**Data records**
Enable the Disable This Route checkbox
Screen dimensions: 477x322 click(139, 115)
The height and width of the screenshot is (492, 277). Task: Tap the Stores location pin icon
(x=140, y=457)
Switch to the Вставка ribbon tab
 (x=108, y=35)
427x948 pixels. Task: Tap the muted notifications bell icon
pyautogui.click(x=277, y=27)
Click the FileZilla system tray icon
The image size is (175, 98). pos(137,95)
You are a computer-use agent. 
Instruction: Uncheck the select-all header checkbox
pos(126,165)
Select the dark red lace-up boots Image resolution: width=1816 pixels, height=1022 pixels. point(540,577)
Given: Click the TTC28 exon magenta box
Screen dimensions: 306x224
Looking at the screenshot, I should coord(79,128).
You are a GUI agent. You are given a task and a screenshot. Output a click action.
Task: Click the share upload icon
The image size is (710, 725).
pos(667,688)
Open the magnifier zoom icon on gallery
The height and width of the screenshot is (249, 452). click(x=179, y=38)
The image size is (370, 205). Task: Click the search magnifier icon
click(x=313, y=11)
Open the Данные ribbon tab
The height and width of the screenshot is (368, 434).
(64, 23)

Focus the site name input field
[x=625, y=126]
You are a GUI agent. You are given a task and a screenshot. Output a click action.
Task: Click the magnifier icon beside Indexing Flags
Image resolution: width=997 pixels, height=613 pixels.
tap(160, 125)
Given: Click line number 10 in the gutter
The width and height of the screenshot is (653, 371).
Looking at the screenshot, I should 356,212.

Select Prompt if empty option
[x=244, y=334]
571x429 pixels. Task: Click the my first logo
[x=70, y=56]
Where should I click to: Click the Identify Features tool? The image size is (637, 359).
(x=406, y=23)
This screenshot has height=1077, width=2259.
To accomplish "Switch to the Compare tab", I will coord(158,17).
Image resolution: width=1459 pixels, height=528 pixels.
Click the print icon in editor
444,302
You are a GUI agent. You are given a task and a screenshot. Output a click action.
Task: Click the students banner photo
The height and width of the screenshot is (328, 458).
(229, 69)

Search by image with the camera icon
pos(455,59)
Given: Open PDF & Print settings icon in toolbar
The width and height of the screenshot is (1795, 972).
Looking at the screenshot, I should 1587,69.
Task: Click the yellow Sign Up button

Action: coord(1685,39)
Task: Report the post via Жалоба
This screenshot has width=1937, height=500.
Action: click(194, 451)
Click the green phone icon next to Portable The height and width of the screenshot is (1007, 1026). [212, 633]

**What to produce**
Render all of the lines above as a numbered list and leave out the blank ones.

**Output for this exercise**
1. Enable the Disable This Route checkbox
2. Screen dimensions: 477x322 click(139, 115)
3. The height and width of the screenshot is (492, 277). Task: Tap the Stores location pin icon
4. (x=140, y=457)
5. Switch to the Вставка ribbon tab
6.  (x=108, y=35)
7. 427x948 pixels. Task: Tap the muted notifications bell icon
8. pyautogui.click(x=277, y=27)
9. Click the FileZilla system tray icon
10. The image size is (175, 98). pos(137,95)
11. You are a computer-use agent. 
12. Instruction: Uncheck the select-all header checkbox
13. pos(126,165)
14. Select the dark red lace-up boots Image resolution: width=1816 pixels, height=1022 pixels. point(540,577)
15. Given: Click the TTC28 exon magenta box
16. Screen dimensions: 306x224
17. Looking at the screenshot, I should coord(79,128).
18. You are a GUI agent. You are given a task and a screenshot. Output a click action.
19. Task: Click the share upload icon
20. The image size is (710, 725).
21. pos(667,688)
22. Open the magnifier zoom icon on gallery
23. The height and width of the screenshot is (249, 452). click(x=179, y=38)
24. The image size is (370, 205). Task: Click the search magnifier icon
25. click(x=313, y=11)
26. Open the Данные ribbon tab
27. The height and width of the screenshot is (368, 434).
28. (64, 23)
29. Focus the site name input field
30. [x=625, y=126]
31. You are a GUI agent. You are given a task and a screenshot. Output a click action.
32. Task: Click the magnifier icon beside Indexing Flags
33. Image resolution: width=997 pixels, height=613 pixels.
34. tap(160, 125)
35. Given: Click line number 10 in the gutter
36. The width and height of the screenshot is (653, 371).
37. Looking at the screenshot, I should 356,212.
38. Select Prompt if empty option
39. [x=244, y=334]
40. 571x429 pixels. Task: Click the my first logo
41. [x=70, y=56]
42. Where should I click to: Click the Identify Features tool? The image size is (637, 359).
43. (x=406, y=23)
44. This screenshot has height=1077, width=2259.
45. To accomplish "Switch to the Compare tab", I will coord(158,17).
46. Image resolution: width=1459 pixels, height=528 pixels.
47. Click the print icon in editor
48. 444,302
49. You are a GUI agent. You are given a task and a screenshot. Output a click action.
50. Task: Click the students banner photo
51. The height and width of the screenshot is (328, 458).
52. (229, 69)
53. Search by image with the camera icon
54. pos(455,59)
55. Given: Open PDF & Print settings icon in toolbar
56. The width and height of the screenshot is (1795, 972).
57. Looking at the screenshot, I should 1587,69.
58. Task: Click the yellow Sign Up button
59. Action: coord(1685,39)
60. Task: Report the post via Жалоба
61. This screenshot has width=1937, height=500.
62. Action: click(194, 451)
63. Click the green phone icon next to Portable The height and width of the screenshot is (1007, 1026). [212, 633]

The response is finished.